2022 yılında iddialar, Frontex Fabrice Leggeri’nin uzun süredir başkanlığını yapan kişinin istifasıyla doruğa ulaştı. Binder, 2023’te “Etnik ve Göç Araştırmaları Dergisi”nde yayınlanan bir makaleye atıfta bulunarak, iç mekanizmaların yeterli olmadığını ve “Bu tür geri itmelerle gerçekten uğraşmak yerine Frontex’in katılımını gizlemeye katkıda bulunmayı tercih edeceğini” söylüyor. Kasparek, “Sorun şu ki, kurum için gerçek bir denetleyici otoritenin olmaması” diye ekliyor.

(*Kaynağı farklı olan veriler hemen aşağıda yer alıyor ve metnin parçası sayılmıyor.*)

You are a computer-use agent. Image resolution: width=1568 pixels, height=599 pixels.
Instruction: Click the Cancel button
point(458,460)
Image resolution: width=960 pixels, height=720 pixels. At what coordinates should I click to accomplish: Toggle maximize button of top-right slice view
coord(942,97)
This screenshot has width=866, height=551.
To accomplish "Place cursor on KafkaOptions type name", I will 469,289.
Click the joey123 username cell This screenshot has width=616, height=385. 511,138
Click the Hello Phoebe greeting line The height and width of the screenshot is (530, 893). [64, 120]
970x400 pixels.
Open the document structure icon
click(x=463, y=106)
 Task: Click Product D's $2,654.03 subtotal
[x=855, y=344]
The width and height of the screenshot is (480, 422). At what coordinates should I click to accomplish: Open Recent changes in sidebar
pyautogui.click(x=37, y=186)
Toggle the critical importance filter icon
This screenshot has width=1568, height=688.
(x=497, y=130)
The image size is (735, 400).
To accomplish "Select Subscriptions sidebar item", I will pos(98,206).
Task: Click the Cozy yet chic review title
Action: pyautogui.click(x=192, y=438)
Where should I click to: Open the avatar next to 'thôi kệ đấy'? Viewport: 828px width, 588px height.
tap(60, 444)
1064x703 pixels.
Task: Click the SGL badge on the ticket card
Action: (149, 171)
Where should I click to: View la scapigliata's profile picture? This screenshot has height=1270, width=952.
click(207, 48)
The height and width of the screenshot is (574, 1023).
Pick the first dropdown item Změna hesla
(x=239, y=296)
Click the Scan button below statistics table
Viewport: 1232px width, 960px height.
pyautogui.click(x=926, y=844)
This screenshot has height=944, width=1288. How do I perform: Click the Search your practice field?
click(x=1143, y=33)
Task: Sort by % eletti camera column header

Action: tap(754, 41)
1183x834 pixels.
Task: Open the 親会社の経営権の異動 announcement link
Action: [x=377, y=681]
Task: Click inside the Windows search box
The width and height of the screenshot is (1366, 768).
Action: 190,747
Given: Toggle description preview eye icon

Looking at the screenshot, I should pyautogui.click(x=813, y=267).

Kasparek, Leggeri skandalının aynı zamanda “teşkilatın çıkarlar arasında bölündüğü gerçeğinin bir ifadesi” olduğunu söylüyor. Bir yandan üye devletleri desteklemeli ama diğer yandan insan hakları ihlallerine seyirci kalamaz, hatta karışamaz.
Binder de aynı fikirde: “Çatışmaya üçüncü bir faktör daha eklemek isterim: Frontex’in üye devletlere yardım etmesi gerekiyor ama aynı zamanda Komisyon’un çizgisini uygulamaktan sorumlu bir yürütme kurumu olarak da sorumlu.” Binder’a aittir, ancak çoğu zaman üye devletlerin yalnızca bir kısmını yansıtır.
Kendisi, AB Komisyonu’nun sayıyı artırarak Frontex’i daha özerk hale getirmek istediğine, aynı zamanda ajansın “Komisyon politikalarına daha yakından bağlı” olması ve üye devletlerden ayrılması gerektiğine inanıyor. “Bu, Frontex’in pan-Avrupa ajansı olarak sahnelenmesidir.”
Ancak Kasparek için AB Komisyonu’nun 30.000 acil servisle hangi hedefi izlediği ve bunun için “gerçekten bir gelecek” olup olmadığı belirsiz. Ona göre, Avusturya ve Almanya gibi Schengen ülkelerinde yeniden başlatılan sınır kontrolleri göz önüne alındığında, trend şu anda “tekrar geriye gidiyor, yani Schengen’in önüne gidiyor” diyor.
Kasparek, AB’nin göçü düzenli bir şekilde yönetme planında başarısız olduğunu söylüyor. Araştırmacı, “Benim için daha da ilginç olan, bununla ilgili entegrasyon projesinin de başarısız olması” diyor. Her şeyden önce, ajansın gelişimi “sınır koruma yeterliliğini Avrupa düzeyine getirmenin gerçekte ne kadar zor olduğunu, ne kadar güvene ihtiyaç duyulduğunu, ne kadar koordinasyon ve çıkarların ne kadar dengelenmesi gerektiğini” gösteriyor.